O gado pastando bem de mansinho, com a lembrança do sereno que ontem veio freqüente e fininho. Tantas trancas molhadas, emperradas, que as chaves mal conseguiam girar, algumas com a infelicidade de quebrar. Cães adornados de moletom, desfilando com modelitos variados. Alguns apenas com a vestimenta natural, o pelo embaraçado que não fazem questão em escovar. Enquanto a cantoria felina parece uma espécie de fado. Bichos indiferentes a outros tantos bichos que os cativam e domesticam. O trânsito de pedestres compete com o tráfego de veículos particulares e públicos. Coletivos abarrotados, ou mesmo vazio, em um balançar que com o rio da água da chuva a tentar escoar, parece um barco a velejar em mar agitado.
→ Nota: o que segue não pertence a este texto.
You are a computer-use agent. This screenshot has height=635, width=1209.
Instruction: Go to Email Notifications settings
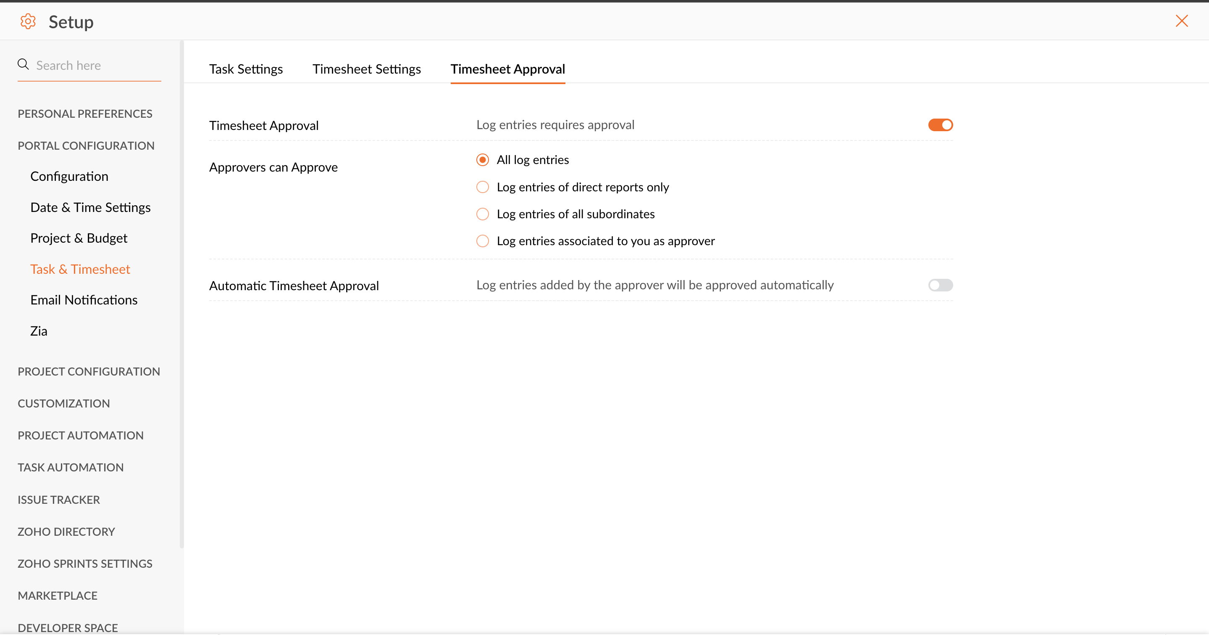(84, 300)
Uniformes escolares dão alguma ideia de agrupamento, embora os perfis sejam bem singulares, com gestos exagerados ou tímidos, atuando no espetáculo do dia-a-dia. Mulheres com sacos plásticos, os dedos entrelaçam as alças, que fazem o embrulho balançar, enforcando as falanges. Risadas altas que ecoam e se misturam aos latidos aflitos de cães em perseguição ao carro do lixo. A folha cai da árvore, juntando-se ao maço de cigarros vazio, somados a uma sobra de papelão. Talvez uma caixa. Quem sabe a satisfação de um tabagista. Provavelmente mudança de estação climática. A beleza da vida está na soma de coisas aparentemente inusitadas.
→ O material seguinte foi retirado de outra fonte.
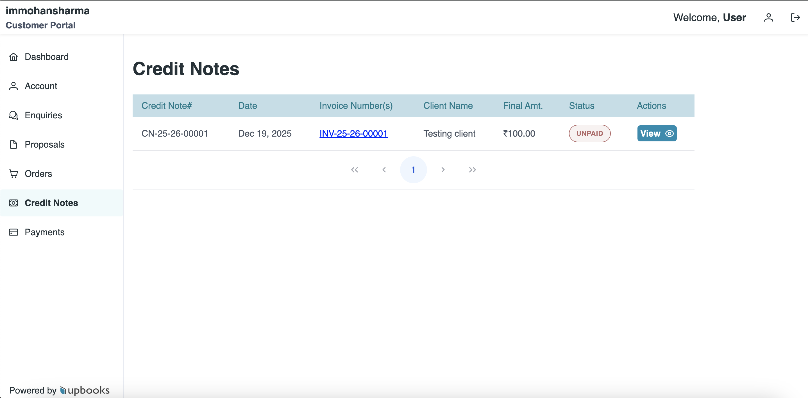Open invoice INV-25-26-00001 link
808x398 pixels.
point(353,133)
Um vento assopra os cabelos da mulher que segura a saia do vestido, deixando desnuda a nuca que se insinua. Equilibrando-se com um salto elegante diante do terreno irregular, majestosa feminilidade que faz da vaidade uma atraente paisagem. Pescoços duros que se quebram para apreciar o movimento das curvas do corpo que requebra no andar que faz estremecer os quadris, com rosto sério e expressão firme, ignorando os comentários cerebrais que tendem a escapulir da mente, virando algum gracejo pouco eloqüente. Fazendo a imaginação aflorar, desejando por baixo das vestes perscrutar, satisfazendo a libido com uma mera alça de sutiã. A própria pelada de futebol se interrompe, ou segue com distração declarada.
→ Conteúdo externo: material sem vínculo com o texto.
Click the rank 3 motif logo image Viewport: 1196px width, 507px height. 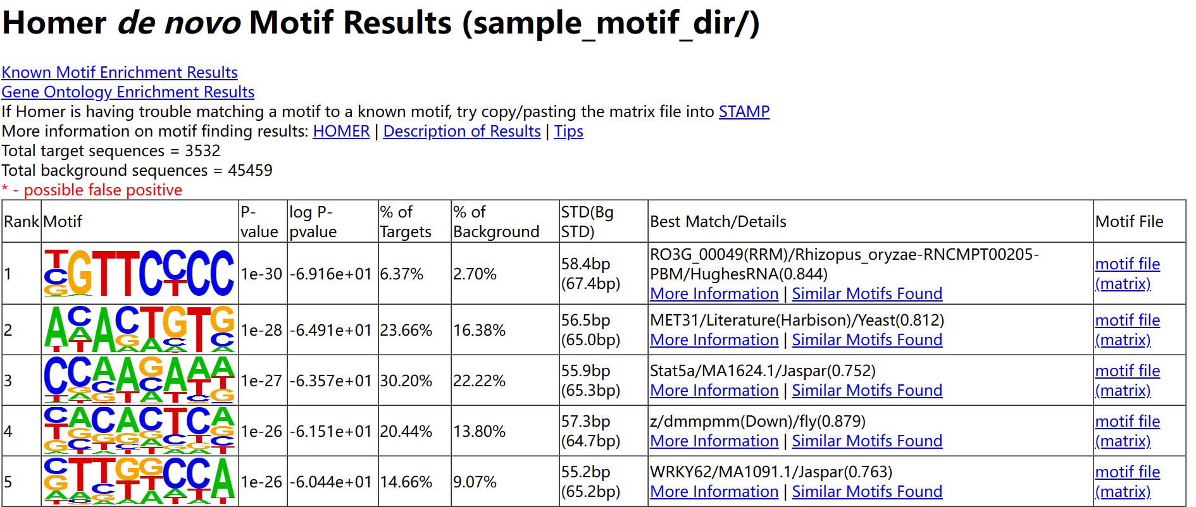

Na hora que o assovio espantou o pássaro que piava. No instante em que a roda transbordava a poça, que molhava a moça, que corria louca, atrás da condução que se movia distante, com um menino de face colada no vidro traseiro, vendo o desespero da mulher, sem dar um pio sequer, para alguém avisar. Um motoqueiro passava, deixando rastro de água. O frio causava arrepio, que o digam aqueles pobres mendigos, deitados no solo quase vazio, tendo como consolo o cãozinho amigo, que late contido, por estar castigado por pancadas de desconhecidos. E o sujeito chora, pensando que a chuva é o lamento da natureza que se condói com seu sofrimento, ignorando que o mundo tem mais sofridos do que o seu egoísmo, e que se o clima fosse sentimental as dores de todos, não teríamos dias de sol a contemplar de novo.